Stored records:
▬▬▬▬▬▬

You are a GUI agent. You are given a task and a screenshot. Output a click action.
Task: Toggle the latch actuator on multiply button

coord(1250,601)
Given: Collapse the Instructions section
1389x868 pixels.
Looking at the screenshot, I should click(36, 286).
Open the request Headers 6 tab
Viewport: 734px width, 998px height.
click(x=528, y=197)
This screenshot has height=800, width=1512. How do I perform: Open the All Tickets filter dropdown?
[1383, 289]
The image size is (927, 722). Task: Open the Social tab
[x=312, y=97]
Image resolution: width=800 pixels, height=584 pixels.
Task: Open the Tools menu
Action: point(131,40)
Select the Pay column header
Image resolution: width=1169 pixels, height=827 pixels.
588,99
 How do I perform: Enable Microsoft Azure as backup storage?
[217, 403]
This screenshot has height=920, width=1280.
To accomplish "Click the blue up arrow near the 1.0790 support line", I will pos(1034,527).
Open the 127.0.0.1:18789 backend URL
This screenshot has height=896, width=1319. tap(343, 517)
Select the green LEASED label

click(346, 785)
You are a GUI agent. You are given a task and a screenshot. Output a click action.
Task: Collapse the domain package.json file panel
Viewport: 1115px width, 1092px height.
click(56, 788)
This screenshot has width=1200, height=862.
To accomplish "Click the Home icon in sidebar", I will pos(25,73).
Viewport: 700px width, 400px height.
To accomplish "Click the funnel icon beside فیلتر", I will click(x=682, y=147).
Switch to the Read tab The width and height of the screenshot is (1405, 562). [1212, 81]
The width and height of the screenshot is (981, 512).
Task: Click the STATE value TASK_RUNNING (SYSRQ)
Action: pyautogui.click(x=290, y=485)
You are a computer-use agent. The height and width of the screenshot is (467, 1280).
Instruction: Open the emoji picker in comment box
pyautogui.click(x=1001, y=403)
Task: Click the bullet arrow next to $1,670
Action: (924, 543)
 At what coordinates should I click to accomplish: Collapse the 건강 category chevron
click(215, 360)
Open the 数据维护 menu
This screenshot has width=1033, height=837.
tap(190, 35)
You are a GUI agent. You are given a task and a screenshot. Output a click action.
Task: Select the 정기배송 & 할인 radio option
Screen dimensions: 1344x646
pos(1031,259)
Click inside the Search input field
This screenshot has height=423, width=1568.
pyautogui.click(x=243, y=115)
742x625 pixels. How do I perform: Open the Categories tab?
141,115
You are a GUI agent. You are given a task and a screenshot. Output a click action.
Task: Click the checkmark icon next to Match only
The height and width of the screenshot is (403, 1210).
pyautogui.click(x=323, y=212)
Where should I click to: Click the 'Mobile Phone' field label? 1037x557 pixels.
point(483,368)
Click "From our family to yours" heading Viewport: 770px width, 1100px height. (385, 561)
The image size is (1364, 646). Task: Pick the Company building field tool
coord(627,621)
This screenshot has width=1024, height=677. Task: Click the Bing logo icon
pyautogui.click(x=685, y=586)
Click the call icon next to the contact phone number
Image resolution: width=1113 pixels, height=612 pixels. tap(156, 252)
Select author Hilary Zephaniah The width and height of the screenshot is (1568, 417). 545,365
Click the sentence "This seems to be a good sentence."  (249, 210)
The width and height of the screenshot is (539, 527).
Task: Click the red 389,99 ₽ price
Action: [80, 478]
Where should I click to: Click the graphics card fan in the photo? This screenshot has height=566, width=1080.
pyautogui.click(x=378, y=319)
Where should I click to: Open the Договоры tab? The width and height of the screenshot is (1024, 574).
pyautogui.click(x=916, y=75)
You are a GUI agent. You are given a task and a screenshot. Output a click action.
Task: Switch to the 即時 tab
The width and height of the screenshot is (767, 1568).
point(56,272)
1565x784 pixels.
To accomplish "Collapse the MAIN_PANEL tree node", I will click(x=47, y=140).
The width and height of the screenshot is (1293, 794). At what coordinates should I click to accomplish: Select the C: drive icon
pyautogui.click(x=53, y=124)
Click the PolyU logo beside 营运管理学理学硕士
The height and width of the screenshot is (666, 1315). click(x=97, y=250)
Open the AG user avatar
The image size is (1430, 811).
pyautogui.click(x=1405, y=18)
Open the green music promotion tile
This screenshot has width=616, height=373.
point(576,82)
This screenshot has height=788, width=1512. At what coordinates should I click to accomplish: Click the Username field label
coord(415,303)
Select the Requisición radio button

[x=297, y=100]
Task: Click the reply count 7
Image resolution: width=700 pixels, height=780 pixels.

▬▬▬▬▬▬

> _Problem statement_: Count the lines in the records above that contain the string "Collapse", with case counting, and give only the number.

> _Complete output_: 4